Dear Sir,
why do I need to add input and output rules in Mangle for PCC LoadBalancing?
but without these rules, my PCC Loadbalancing working fine.
ip firewall mangle
add action=mark-connection chain=input comment=“” disabled=no in-interface=WAN1 new-connection-mark=WAN1_conn passthrough=yes
add action=mark-connection chain=input comment=“” disabled=no in-interface=WAN2 new-connection-mark=WAN2_conn passthrough=yes
add action=mark-routing chain=output comment=“” connection-mark=WAN1_conn disabled=no new-routing-mark=to_WAN1 passthrough=yes
add action=mark-routing chain=output comment=“” connection-mark=WAN2_conn disabled=no new-routing-mark=to_WAN2 passthrough=yes
PCC Loadbalancing also works fine with these rules.
Why the above rules..?
Input is new traffic entering from the outside and need to be connection marked to be able to answer back to the outside through the correct WAN of two.

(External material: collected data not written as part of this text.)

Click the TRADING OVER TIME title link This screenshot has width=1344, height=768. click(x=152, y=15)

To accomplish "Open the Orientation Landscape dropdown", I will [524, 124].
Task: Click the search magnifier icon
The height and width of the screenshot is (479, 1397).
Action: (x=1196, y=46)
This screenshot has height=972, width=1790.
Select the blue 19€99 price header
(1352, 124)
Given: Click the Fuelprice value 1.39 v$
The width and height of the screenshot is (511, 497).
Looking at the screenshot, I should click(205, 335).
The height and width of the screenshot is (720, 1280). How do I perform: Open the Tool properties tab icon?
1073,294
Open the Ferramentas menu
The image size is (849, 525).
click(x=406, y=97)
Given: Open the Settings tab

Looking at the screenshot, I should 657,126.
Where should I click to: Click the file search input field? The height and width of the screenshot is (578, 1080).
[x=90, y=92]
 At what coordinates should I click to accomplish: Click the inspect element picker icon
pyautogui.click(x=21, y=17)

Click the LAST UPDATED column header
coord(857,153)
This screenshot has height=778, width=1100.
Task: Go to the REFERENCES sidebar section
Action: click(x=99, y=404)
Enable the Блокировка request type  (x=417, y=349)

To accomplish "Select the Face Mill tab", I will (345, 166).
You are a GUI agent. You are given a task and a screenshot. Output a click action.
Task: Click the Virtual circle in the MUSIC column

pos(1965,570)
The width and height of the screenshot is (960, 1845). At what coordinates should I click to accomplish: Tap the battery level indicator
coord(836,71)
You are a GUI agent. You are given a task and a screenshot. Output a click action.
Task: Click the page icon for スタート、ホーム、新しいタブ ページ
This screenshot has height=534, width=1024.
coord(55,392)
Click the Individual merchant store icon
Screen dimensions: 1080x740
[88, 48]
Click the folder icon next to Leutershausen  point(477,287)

Output is traffic originating from the router self. It looks to me that this traffic will only use WAN2 here. It is connection marked so that on return it will answer back trough WAN2. WAN1 is for output a dummy and not used.
If you dont have incoming requests to the router or servers on LAN (from external users),
then
create two tables.
Rule to mark connections
one prerouting PCC rule for WAN1 and LAN
one prerouting PCC rule for WAN2 and LAN
Then matching rules to mark routes
prerouting Traffic with connection mark1 to routemark in-interface-list=LAN ( or src-address=10.0.0.0/24 ) ( or in-interface=bridge )
prerouting traffic with connection mark2 to routemark in-interface-list=LAN ( or src-address=10.0.0.0/24 ) ( or in-interface=bridge )
Then ensure two extra routes for the above.
isp1 route standard table=main
isp2 route standard table=main isp1 route table=useWAN1
isp2 route table=useWAN1
++++++++++++++++++++++++++++++
Why is that not working for you??
The first two rules you have in the post above seem completely useless in this regard.
Then what is your problem? You wrote in the OP that all was working.
IN = external new traffic incoming
OUT = traffic generated by the router itself or encrypted traffic als generated by the router (policy)
FORWARD = internal network to the outside and there you have your PCC lines. Connection marking allows to traffic to stick to the correct WAN.
So you can’t send one part of the connection through a different WAN. You have to stick to the used WAN for that connection. PCC is distribution and not equal loadbalancing.